== Segment start ==
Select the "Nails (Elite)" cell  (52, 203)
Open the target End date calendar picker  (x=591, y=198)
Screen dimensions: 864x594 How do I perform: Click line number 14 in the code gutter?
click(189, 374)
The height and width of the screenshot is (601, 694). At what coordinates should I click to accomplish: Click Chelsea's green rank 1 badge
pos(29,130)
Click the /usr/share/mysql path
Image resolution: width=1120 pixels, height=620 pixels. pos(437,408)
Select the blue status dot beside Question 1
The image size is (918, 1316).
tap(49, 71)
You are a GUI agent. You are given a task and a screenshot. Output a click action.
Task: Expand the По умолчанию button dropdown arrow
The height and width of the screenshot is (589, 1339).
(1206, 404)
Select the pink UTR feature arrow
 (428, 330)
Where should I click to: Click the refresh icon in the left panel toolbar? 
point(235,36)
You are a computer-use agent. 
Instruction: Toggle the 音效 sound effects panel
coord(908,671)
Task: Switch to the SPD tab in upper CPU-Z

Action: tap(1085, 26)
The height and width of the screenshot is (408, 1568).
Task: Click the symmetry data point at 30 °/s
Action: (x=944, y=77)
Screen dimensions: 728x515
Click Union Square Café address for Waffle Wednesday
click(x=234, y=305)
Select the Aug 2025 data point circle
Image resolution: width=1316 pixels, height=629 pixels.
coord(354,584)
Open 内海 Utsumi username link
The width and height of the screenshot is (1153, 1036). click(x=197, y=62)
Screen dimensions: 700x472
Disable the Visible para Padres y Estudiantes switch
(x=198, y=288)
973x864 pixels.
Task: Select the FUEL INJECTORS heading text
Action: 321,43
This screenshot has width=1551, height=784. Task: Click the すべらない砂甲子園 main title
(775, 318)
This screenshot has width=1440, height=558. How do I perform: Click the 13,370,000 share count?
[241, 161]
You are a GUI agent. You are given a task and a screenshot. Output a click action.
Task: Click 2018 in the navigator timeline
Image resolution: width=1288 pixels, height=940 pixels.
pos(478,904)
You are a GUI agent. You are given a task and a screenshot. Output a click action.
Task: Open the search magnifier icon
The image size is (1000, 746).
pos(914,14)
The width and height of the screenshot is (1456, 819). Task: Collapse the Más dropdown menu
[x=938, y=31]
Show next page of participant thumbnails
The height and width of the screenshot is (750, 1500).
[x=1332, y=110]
== Segment end ==
_Task item:_ Taking the line that contains "Task: Switch to the SPD tab in upper CPU-Z" as the first and the last line of the material as the final one, transcribe that span exactly and include nothing else.

_Written solution:_
Task: Switch to the SPD tab in upper CPU-Z

Action: tap(1085, 26)
The height and width of the screenshot is (408, 1568).
Task: Click the symmetry data point at 30 °/s
Action: (x=944, y=77)
Screen dimensions: 728x515
Click Union Square Café address for Waffle Wednesday
click(x=234, y=305)
Select the Aug 2025 data point circle
Image resolution: width=1316 pixels, height=629 pixels.
coord(354,584)
Open 内海 Utsumi username link
The width and height of the screenshot is (1153, 1036). click(x=197, y=62)
Screen dimensions: 700x472
Disable the Visible para Padres y Estudiantes switch
(x=198, y=288)
973x864 pixels.
Task: Select the FUEL INJECTORS heading text
Action: 321,43
This screenshot has width=1551, height=784. Task: Click the すべらない砂甲子園 main title
(775, 318)
This screenshot has width=1440, height=558. How do I perform: Click the 13,370,000 share count?
[241, 161]
You are a GUI agent. You are given a task and a screenshot. Output a click action.
Task: Click 2018 in the navigator timeline
Image resolution: width=1288 pixels, height=940 pixels.
pos(478,904)
You are a GUI agent. You are given a task and a screenshot. Output a click action.
Task: Open the search magnifier icon
The image size is (1000, 746).
pos(914,14)
The width and height of the screenshot is (1456, 819). Task: Collapse the Más dropdown menu
[x=938, y=31]
Show next page of participant thumbnails
The height and width of the screenshot is (750, 1500).
[x=1332, y=110]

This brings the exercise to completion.